In a recent newsletter, Waldman pointed to the opening of Trump’s first criminal trial in New York this week, concerning hush-money payments to women claiming affairs.

“Manhattan district attorney Alvin Bragg is a serious prosecutor, and this is a serious prosecution,” Waldman wrote. “But it wasn’t supposed to be the first.

“That was supposed to be the federal trial, originally scheduled to start 4 March, about Trump’s drive to overthrow the 2020 election and block the peaceful transfer of power” – culminating in the deadly attack on Congress of 6 January 2021.

“Trump claims he is immune from prosecution as an ex-president. That’s a nonsensical argument, one the justices could have quickly dispatched. Instead, they have stalled.”

The Brennan Center participated in an amicus brief in which leading constitutional historians show how presidents have never been placed above the law.

“No plausible historical case supports [Trump’s] claim,” the brief says, pointing to how supreme courts have moved with speed on questions of presidential immunity at key moments in US history, including the Watergate scandal, the impeachment of Bill Clinton and the contested election of 2000.

Waldman wrote: “In US v Nixon in 1974, the court took just two weeks to rule that the president had to turn over his Oval Office tapes. Two weeks after that, [Richard] Nixon resigned [to be pardoned by Gerald Ford]. In 2000, Bush v Gore [over who won the presidential election in Florida, and thus the White House] took three whole days to resolve.”

In the Clinton case, in 2001, the president agreed a deal to avoid indictment.

Regardless of its ruling in the Trump case, Waldman said, the supreme court had now “given Donald Trump what he craved most: time.

“Smith first asked for the justices to get involved last December. Instead, they stayed their hand, and the DC circuit court of appeals unanimously ruled against Trump” in early February.

“Rather than affirming that ruling, or unfreezing the trial, the court [said in late February it would] hear the case on the very last day set for oral arguments this term, 25 April. All the while they purr that they are acting in an ‘expedited’ manner.

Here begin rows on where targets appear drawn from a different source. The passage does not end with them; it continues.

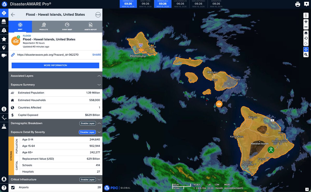Open the Hazards panel in the left sidebar
The image size is (311, 192).
[4, 13]
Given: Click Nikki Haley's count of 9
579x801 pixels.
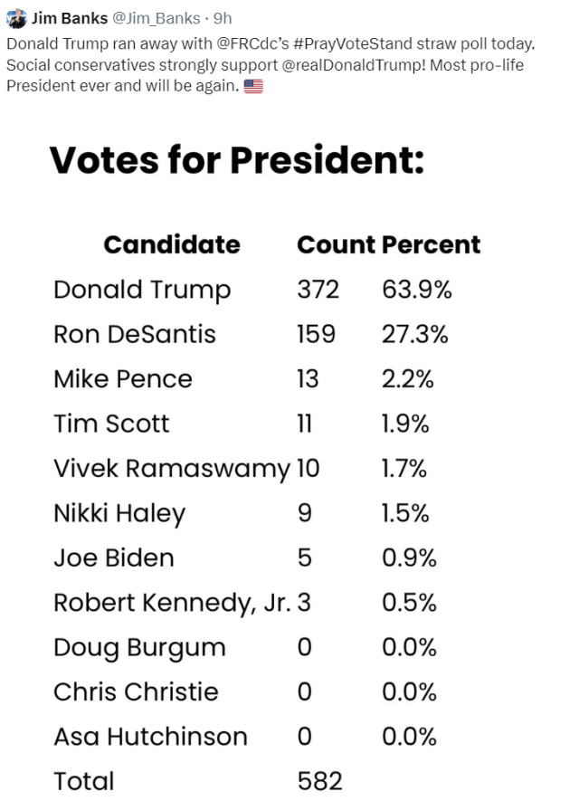Looking at the screenshot, I should (x=305, y=513).
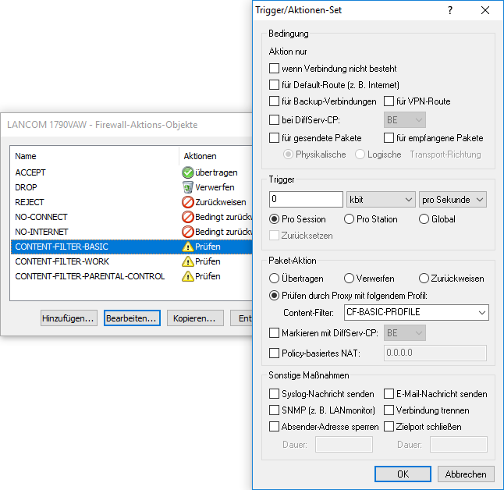Click the trash bin icon for DROP
This screenshot has width=504, height=490.
[187, 187]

“Voters have a right to know if they are being asked to elect someone who is guilty of the most serious crimes that a president could commit against democracy itself. Indeed, that’s the very argument Trump made when he asked the court to quickly rule that a Colorado court could not bar him from the ballot” under the 14th amendment, a ruling the court supplied in early March, a month after oral arguments.

In the immunity case, Waldman said, “the justices have already done great damage.

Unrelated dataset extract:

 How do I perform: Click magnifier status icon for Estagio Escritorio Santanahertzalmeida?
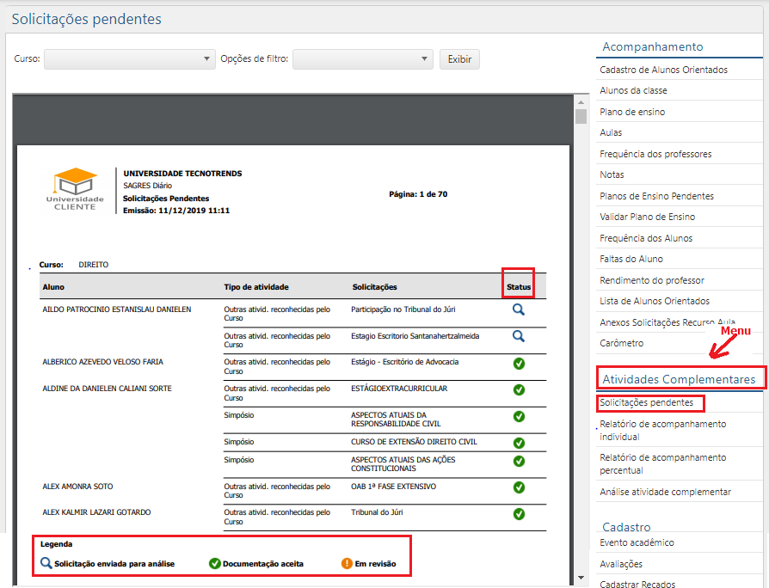(x=519, y=336)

“They engineered one of history’s most egregious political interventions – not with an ugly ruling, at least not yet, but by getting ‘the slows’. At the very least they should issue this ruling in three weeks. That would give trial judge Tanya Chutkan enough time to start the trial [before the election], if barely.”

In their amicus brief, the historians who reject Trump’s immunity claim cite the words of one of the first supreme court justices. In July 1788, in an address to the North Carolina convention that ratified the constitution, James Iredell said: “If [the president] commits any crime, he is punishable by the laws of his country.”

Waldman put it slightly more grandly, though still invoking the revolution in which Iredell played his part: “In our nation, the law must still be king. And presidents cannot be cloaked in the immunity of monarchs.”